Di Kemenkes, penanganan NTDs menjadi tanggung jawab Direktorat Jenderal Pencegahan dan Pengendalian Penyakit (Dirjen P2P). Berdasarkan dokumen Rencana Aksi Program 2020-2024 yang disusun Achmad Yurianto selaku pejabat Dirjen saat itu, gigitan ular berbisa tak masuk ke dalamnya, sehingga tak mendapatkan prioritas surveilans.
Penyakit NTDs yang menjadi prioritas untuk diselesaikan dalam dokumen tersebut, adalah kaki gajah, frambusia, demam keong, dan kusta. Alasannya, seluruh penyakit tersebut masih menjadi endemik di Indonesia dan perlu penanganan serius.

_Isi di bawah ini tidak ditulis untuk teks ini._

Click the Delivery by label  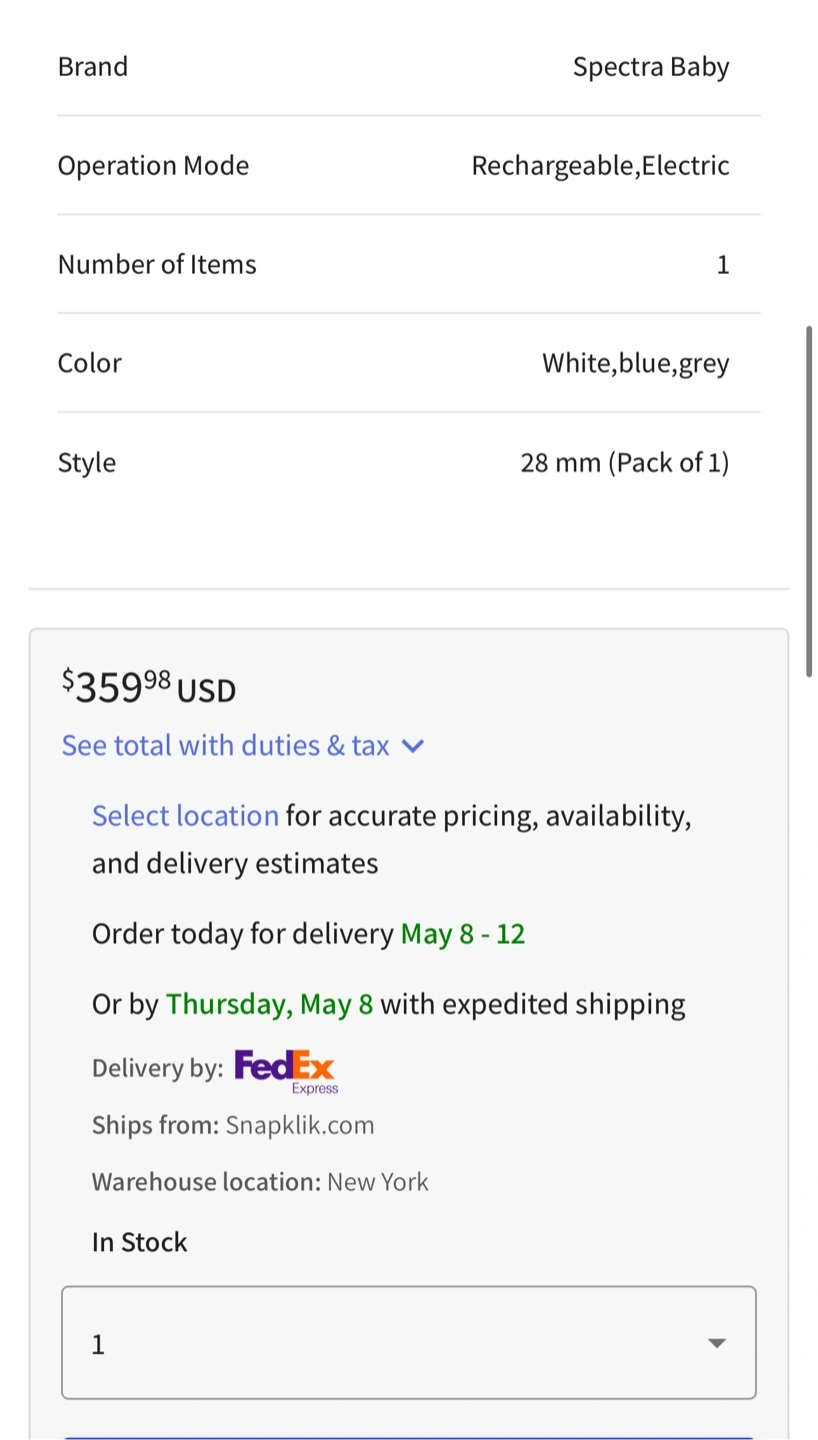[x=157, y=1068]
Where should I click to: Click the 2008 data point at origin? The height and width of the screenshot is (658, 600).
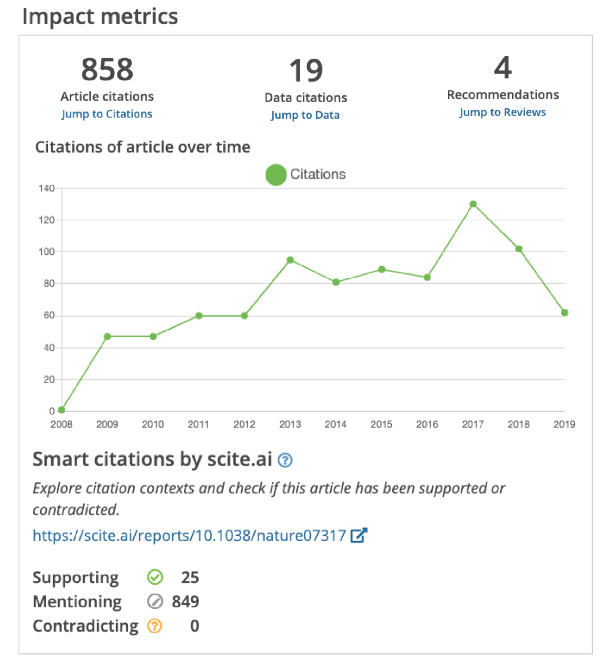point(62,410)
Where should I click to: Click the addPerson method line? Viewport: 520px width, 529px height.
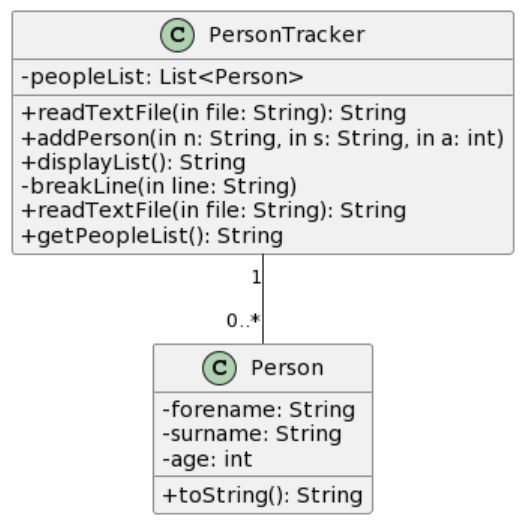[262, 138]
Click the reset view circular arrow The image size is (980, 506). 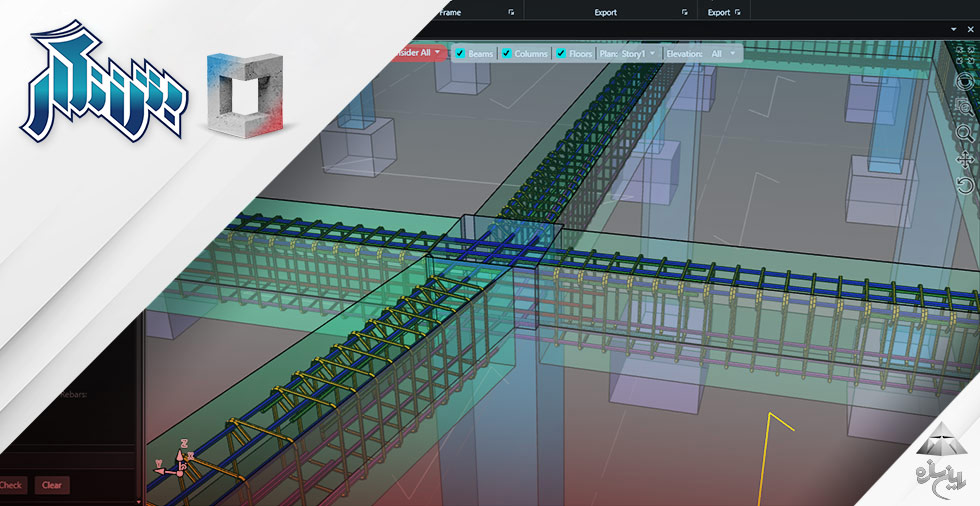(965, 185)
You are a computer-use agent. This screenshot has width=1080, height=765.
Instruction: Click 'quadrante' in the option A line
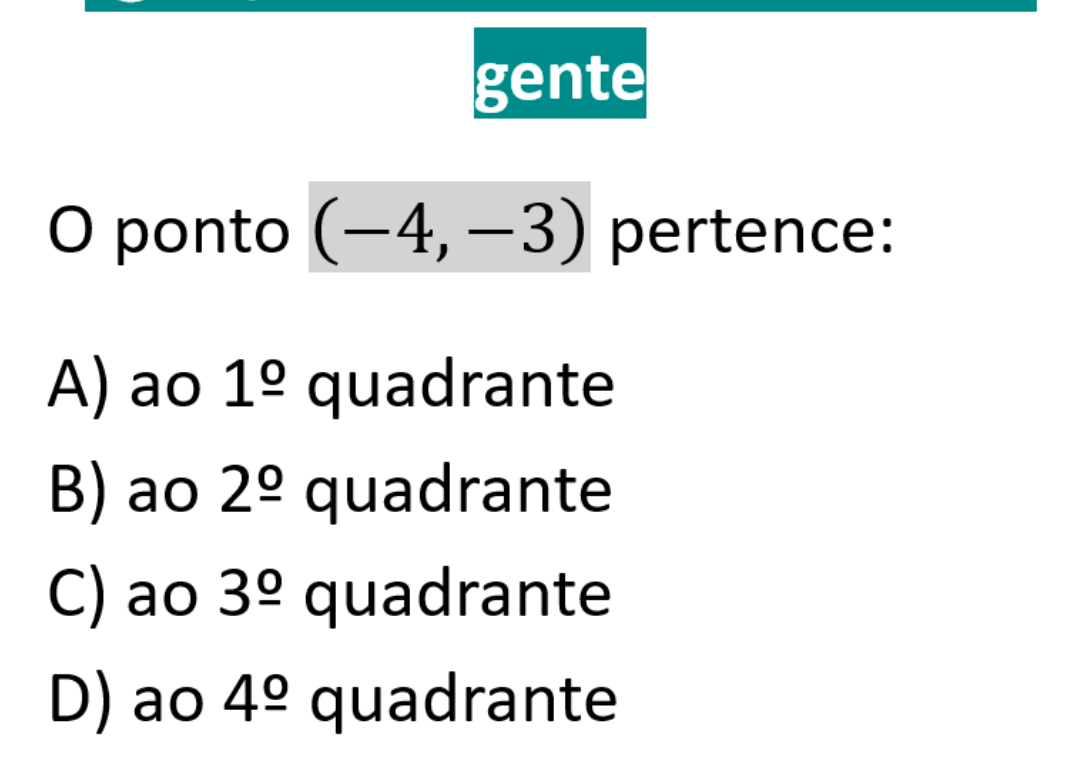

Pada 21 Juni 2021, saya sempat menghubungi Yurianto melalui telepon untuk meminta keterangan. Namun, ia enggan berkomentar karena saat itu tak lagi menjabat Dirjen P2P dan telah menjadi juru bicara pemerintah untuk Satgas Covid-19.
“Nanti saya nggak enak dengan yang berwenang,” katanya. Saat saya tanya lebih lanjut tentang nama pejabat penggantinya, Yurianto mengatakan, “Sampai sekarang jabatannya masih kosong.”
Yurianto meninggal dunia pada 22 Mei 2022 lalu karena penyakit stroke dan kanker usus setelah dirawat di RSPAD Jakarta. Kini, Dirjen P2P dijabat Maxi Rein Rondonuwu.
Rencana Aksi Program 2020-2024 yang disusun Yurianto tampaknya tak akan berubah. Dalam pidato di puncak peringatan Hari Penyakit Tropis Dunia pada 21 Februari 2023 lalu, Menteri Kesehatan Budi Gunadi Sadikin tak menyebutkan gigitan ular berbisa sebagai NTDs prioritas untuk dieliminasi di Indonesia. Pada kesempatan yang sama, Maxi Rein Rondonuwu masih memprioritaskan eliminasi kusta sebagai indikator penanganan NTDs dalam rencana strategis Kemenkes 2020-2024 dan Rencana Pembangunan Jangka Menengah Nasional Kesehatan 2020-2024.
Pada Kamis, 23 Februari 2022, saya sempat menghubungi Jubir Kemenkes Siti Nadia Tarmizi. Sampai berita ini ditulis ia belum menjawab.